EXERCISE INSTRUCTIONS: Gather, from the data below, each line in which the word "Новости" occurs.

THE DATA:
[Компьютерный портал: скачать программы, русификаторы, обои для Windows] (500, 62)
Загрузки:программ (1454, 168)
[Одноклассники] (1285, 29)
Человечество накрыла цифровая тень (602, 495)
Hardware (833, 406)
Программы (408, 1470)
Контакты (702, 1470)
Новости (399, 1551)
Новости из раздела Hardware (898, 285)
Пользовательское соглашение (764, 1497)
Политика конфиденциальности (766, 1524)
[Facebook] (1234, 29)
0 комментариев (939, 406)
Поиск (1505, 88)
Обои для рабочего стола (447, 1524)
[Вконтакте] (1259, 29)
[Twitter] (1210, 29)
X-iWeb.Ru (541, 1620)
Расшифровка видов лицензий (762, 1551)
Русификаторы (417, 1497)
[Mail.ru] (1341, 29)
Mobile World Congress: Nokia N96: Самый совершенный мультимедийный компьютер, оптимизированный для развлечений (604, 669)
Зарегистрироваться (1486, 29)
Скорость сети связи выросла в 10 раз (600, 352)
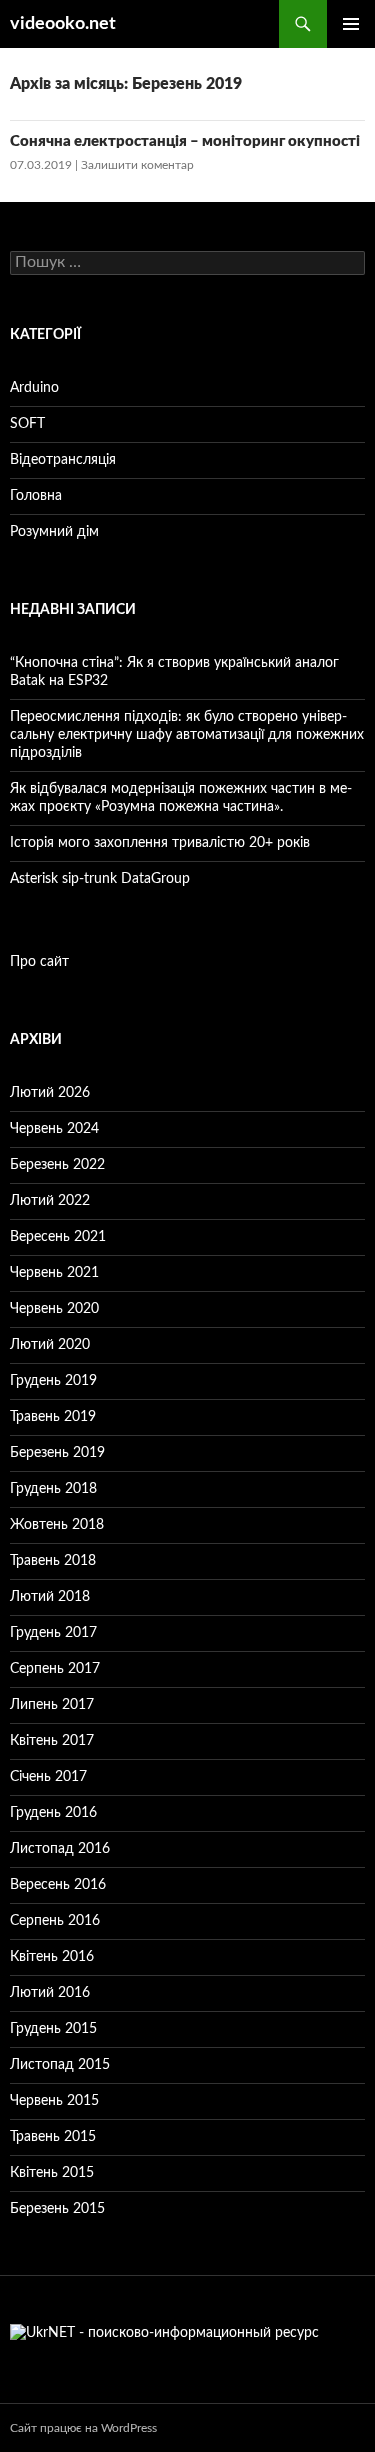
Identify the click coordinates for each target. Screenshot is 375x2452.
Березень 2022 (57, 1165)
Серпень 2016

WRITTEN SOLUTION:
Новости (399, 1551)
Новости из раздела Hardware (898, 285)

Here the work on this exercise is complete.